==== DOCUMENT SEGMENT

On 8 June 2014 00:22, Ken Seefried <seefriek at gmail.com> wrote:
AU/X was a pretty awful Unix cobbled together to meet
a narrow market need
unrelated to the markets Copeland was intended to address. It's singular
grace was it let Apple say with a straight face "yes, you can run Unix on
our hardware" (and to a lesser extent, say "and see, it looks pretty like a
Mac"). It wasn't a contender in the Unix market, much less the "platform
to take Apple to the next level" market.
Interesting. In what way was it pretty awful?
In the mid-1990s Apple needed a proper grown-up OS to face up to the
threat of Windows 95, which for all its faults, was a 32-bit OS where
it counted, which could preemptively multitask both DOS and 16-bit
Windows apps, along with its own new 32-bit apps, with a decent GUI.
Microsoft's long-term plan was NT and it spent from 1993 to 2000
gradually improving NT while selling Win9x to keep people going until
the clean new OS was ready.

========

• TASKS TO CARRY OUT
- 1) In the message about Apple's Unix, which years did Microsoft spend gradually improving NT?
- 2) Copy the records verbatim, from the first line through the line containing "Action: [x=502, y=15]", including both ends.

==== DATA LISTING

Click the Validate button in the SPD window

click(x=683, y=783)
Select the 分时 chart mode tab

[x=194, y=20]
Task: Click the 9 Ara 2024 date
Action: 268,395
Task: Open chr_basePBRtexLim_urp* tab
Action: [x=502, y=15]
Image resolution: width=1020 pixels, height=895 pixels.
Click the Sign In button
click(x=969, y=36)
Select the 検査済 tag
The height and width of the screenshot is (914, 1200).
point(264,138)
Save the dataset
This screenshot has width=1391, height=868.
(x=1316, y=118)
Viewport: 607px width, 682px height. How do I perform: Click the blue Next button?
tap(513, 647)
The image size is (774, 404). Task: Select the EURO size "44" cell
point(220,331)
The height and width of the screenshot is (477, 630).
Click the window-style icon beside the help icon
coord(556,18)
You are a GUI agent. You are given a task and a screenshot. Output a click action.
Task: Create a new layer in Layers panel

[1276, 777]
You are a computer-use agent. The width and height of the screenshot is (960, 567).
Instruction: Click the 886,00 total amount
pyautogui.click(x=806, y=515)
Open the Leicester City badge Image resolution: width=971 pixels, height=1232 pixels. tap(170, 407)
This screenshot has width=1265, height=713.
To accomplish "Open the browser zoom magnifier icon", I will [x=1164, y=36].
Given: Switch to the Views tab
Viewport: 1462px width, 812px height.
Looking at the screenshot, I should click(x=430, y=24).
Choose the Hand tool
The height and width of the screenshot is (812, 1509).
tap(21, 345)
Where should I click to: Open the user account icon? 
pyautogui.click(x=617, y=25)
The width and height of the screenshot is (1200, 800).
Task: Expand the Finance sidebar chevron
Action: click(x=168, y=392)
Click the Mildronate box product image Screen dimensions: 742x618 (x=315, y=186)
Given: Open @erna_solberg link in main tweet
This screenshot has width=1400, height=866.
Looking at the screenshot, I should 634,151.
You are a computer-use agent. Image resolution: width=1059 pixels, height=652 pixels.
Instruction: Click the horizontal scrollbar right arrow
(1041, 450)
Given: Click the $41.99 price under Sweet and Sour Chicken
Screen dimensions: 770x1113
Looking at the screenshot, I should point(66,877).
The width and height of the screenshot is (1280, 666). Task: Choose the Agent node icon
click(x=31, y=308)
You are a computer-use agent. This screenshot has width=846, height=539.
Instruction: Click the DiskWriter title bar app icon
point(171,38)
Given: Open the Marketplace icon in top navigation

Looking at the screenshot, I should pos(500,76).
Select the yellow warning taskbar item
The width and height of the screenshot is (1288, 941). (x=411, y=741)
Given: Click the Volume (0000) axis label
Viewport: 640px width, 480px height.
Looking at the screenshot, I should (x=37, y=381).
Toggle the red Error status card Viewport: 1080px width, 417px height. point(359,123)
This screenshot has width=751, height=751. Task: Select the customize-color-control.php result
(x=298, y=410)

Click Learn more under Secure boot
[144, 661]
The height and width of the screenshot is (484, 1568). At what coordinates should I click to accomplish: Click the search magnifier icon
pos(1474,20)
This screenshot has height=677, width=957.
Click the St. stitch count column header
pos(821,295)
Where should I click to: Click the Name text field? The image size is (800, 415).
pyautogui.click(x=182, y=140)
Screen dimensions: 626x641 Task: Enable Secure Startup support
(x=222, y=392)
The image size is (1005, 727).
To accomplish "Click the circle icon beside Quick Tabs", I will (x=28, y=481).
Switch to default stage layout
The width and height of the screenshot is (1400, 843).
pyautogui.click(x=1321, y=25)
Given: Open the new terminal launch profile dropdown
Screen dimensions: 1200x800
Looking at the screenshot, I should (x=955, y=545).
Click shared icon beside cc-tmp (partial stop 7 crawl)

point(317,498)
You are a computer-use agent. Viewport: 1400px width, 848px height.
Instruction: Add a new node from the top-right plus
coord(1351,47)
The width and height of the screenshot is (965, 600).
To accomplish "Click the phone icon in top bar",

========

• OUTPUTS FOR THE TASKS
- 1) From 1993 to 2000.

- 2)
Click the Validate button in the SPD window

click(x=683, y=783)
Select the 分时 chart mode tab

[x=194, y=20]
Task: Click the 9 Ara 2024 date
Action: 268,395
Task: Open chr_basePBRtexLim_urp* tab
Action: [x=502, y=15]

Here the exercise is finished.